Alexa Oh, I misunderstood. That’s why communication is so important in medical care, isn’t it?
Me: I’ve had knee surgeries, sometimes feeling like I didn’t have a leg to stand on.
Alexa: But you did. You were able to chase your mom down the street, when she would wander due to Alzheimer’s. You didn’t have time to wonder or ponder why she would wander. You just had to shake a leg, as your dad would say, and go make sure that your mom was safe.
Me: I had to see my doctor on my birthday last year, for an uncomfortable procedure.
Alexa: Aren’t you glad there’s a doc there to help, so you could be around to celebrate yet another year. That’s a nice birthday present.
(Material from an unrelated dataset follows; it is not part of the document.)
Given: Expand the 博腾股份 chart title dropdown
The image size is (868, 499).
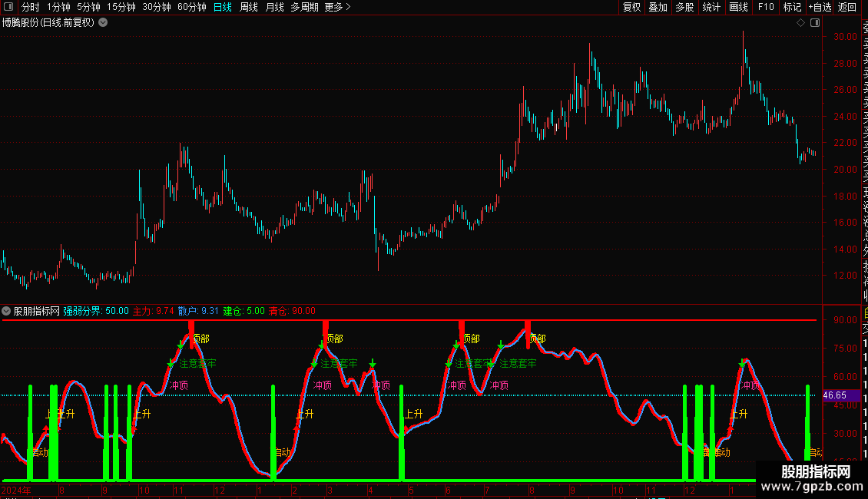Looking at the screenshot, I should coord(103,22).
Me: I have a scar on my knee from surgery.
Alexa: Did it define you?
Alexa: Moving on. And aren’t you glad you can move?
Me: I loved macadamia nuts. It reminded me of Hawaii., but I became allergic to them. One cookie showed that.
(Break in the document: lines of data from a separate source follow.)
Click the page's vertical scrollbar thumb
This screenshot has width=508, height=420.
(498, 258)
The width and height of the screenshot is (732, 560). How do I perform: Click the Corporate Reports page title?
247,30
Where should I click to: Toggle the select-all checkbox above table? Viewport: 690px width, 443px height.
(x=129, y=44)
Alexa: You’re one smart cookie to then see a doctor who prescribed an EpiPen and to pen this post, giving others some insight, and maybe making them feel less alone if they have medical issues. You have an EpiPen and a pen to write, right? What more do you need?
Me: Thanks, but there’s more. I’ve had two sinus surgeries, yet I’m plagued with sinus infections. The X-ray showed that I have sinuses.
Alexa: Your hubby always told you that you were thick-headed.
Me: No one likes a smart aleck, Alexa.
Me: You know, I have scoliosis.
Alexa: And you married a man who always has your back.
Me: I have Schatzki’s ring, fibrous tissue in my throat, that has to be dilated every so often.
Alexa: You always wanted a ring.
Me: Speaking of which, I got allergic to metal.
Alexa: But you still have mettle, inner fortitude. Which is more important in the long run? (Even if you’re not one to have a long run.)
Me: I always thought I’d be like the nursery rhyme, “Jack be Nimble,” but I’m more like “Humpty Dumpty.”
Alexa: First of all, there’s no wall (from which to fall). Secondly, not only are you an intact egg, but a good egg to boot.
Me: Thanks, Alexa.
Dog: Woof woof.
Me: Thanks, Pooch.
R. Lynn Barnett is the author of What Patients Want: Anecdotes and Advice and My Mother has Alzheimer’s and My Dog Has Tapeworms: A Caregiver’s Tale. She can be reached on Twitter @rlynnbarnett1.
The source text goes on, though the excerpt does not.